Bir teknik direktörde bulunması gereken, onda olması beklenen özellikler nelerdir? Kabaca ilk akla gelen; doğru 11 çıkarması ve iyi kondisyon yüklemesidir. Biraz daha teknik detaylarla ilgiliyseniz oyunu doğru okuma ve oyuncularla iletişiminin iyi olması gerektiğini de söyleyebilirsiniz. Ancak bahsettiğimiz güçlü bir teknik direktörse eğer; olmazsa olmaz özelliklerden birisi cesarettir. Riekerink ise kırılma anlarının hiçbirinde bu cesareti gösteremedi...

Evet; bu yazı Riekerink'in vedasıyla başlayıp, takımın genel durumu ve İgor Tudor'un katabilecekleri ile devam edecek. Riekerink'in gönderilmesiyle sonuçlanan sürece ufak bir göz attığımızda teknik direktör tanımlamasıyla başlamak gayet doğru olacaktı.

Yaşayarak öğrenmek diye bir şey vardır. İnsanlar bazı şeyleri tecrübe etmeden, o durumu asla kabul etmezler. Bu durum bizim insanımızda biraz daha yaygın. Her ne olacaksa onu mutlaka yaşamalı, deneyimlemelidir. Bu tecrübe biçimi futbolda da farksız aslında. Duygu çalkantıları bu oyunda insanları girdabın içerisine çok daha fazla alıyor.

Aslında Riekerink'te de benzer bir duygu buhranı yaşandı. Önce olmayan bir inanç sosyal medyanın tetiklemesiyle aşılanmaya başladı, ardından bu, yerini koşulsuz inanca bıraktı. En sonunda alınan yenilgiler ya da oynanan ilk kötü oyunda bunun suni bir inanç olduğu ortaya çıktı. 

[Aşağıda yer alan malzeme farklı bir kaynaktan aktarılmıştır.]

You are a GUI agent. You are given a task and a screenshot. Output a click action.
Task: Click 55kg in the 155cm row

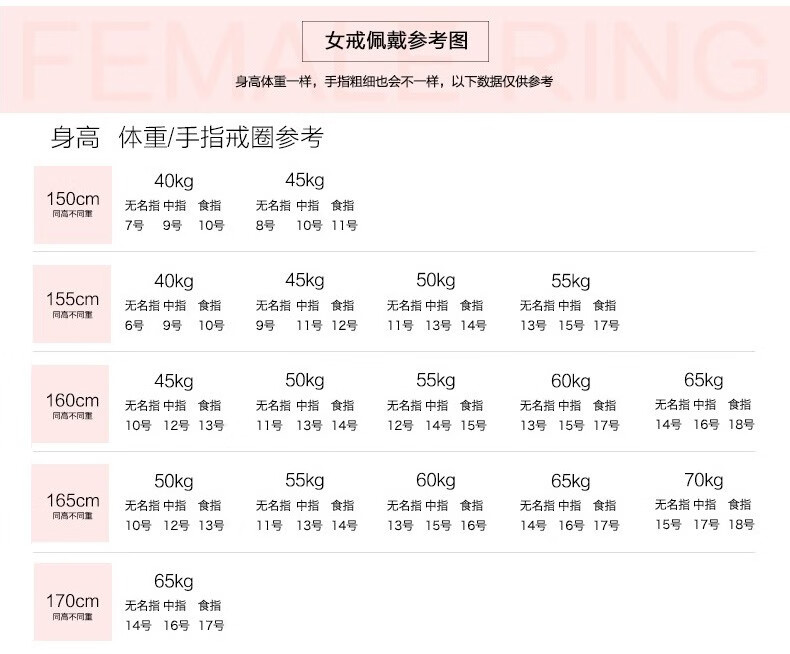[570, 281]
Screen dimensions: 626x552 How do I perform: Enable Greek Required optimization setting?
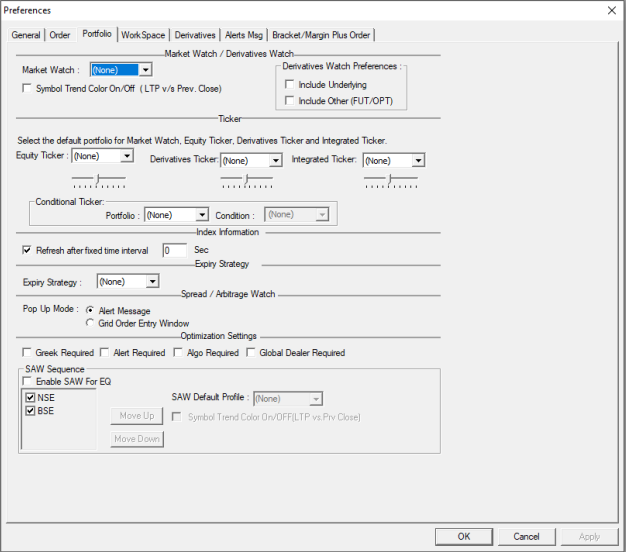click(27, 353)

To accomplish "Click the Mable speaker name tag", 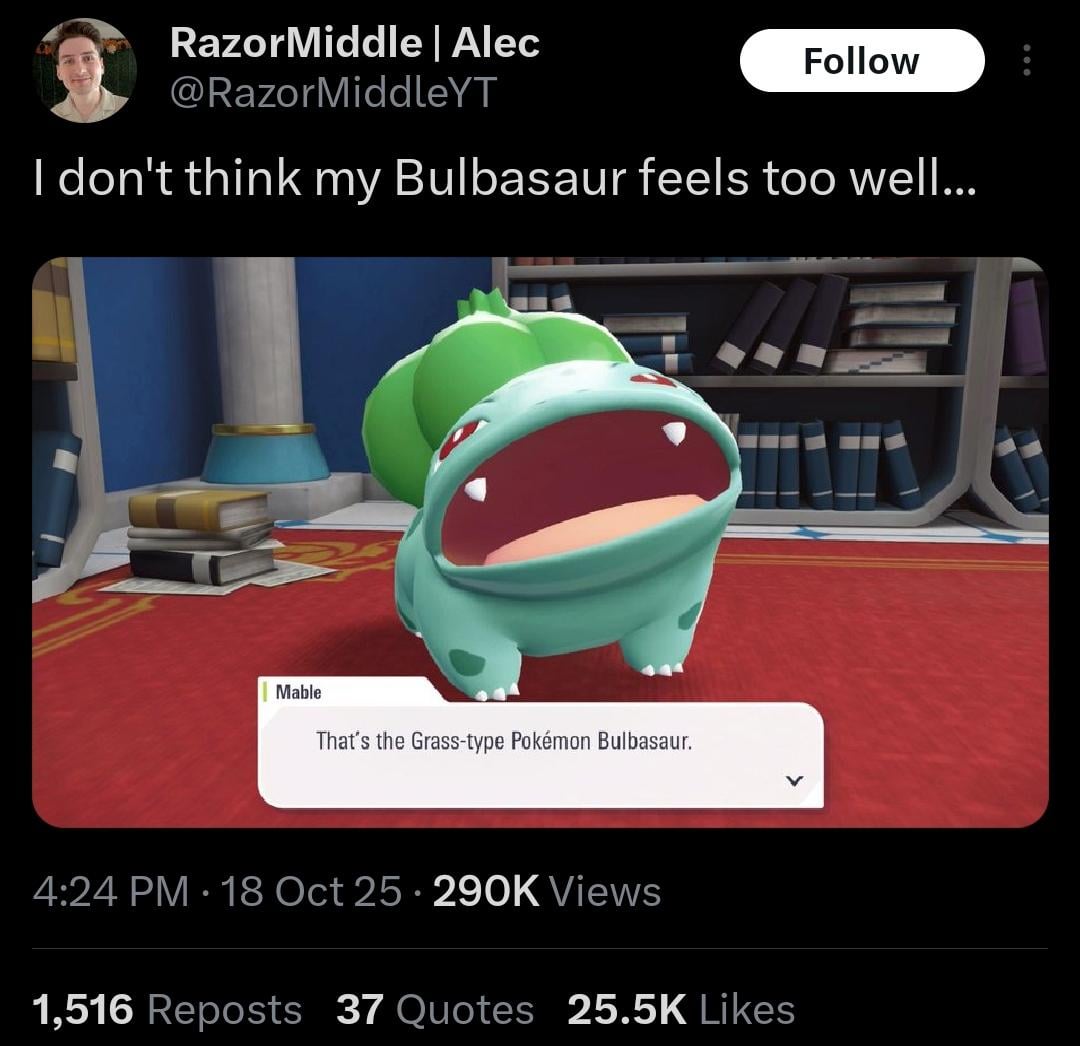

İnsanlar çabuk unutmayı seviyor ya da böyle olmasını tercih ediyor. Belli kısa dönemleri kenarda bırakırsak, inanç zorla aşılanmaz; kendiliğinden oluşur ve akabinde insanlar o sinerjiye sadece katkıda bulunur. Çünkü gerçek inanç ve sinerji ilk tökezlenilen yerde hemen son bulmaz, bilakis güçlenerek devam eder. Riekerink dönemi Galatasaray'ı da bu suni inancın içerisinde gizli aslında. Güçlü ve gerçek bir enerjiye dönebilirdi, hiçbir zaman dönmedi. Bir süre sonra da dönmeyeceği anlaşıldı ve şu an karşımızda bulunan durum kaçınılmaz oldu. 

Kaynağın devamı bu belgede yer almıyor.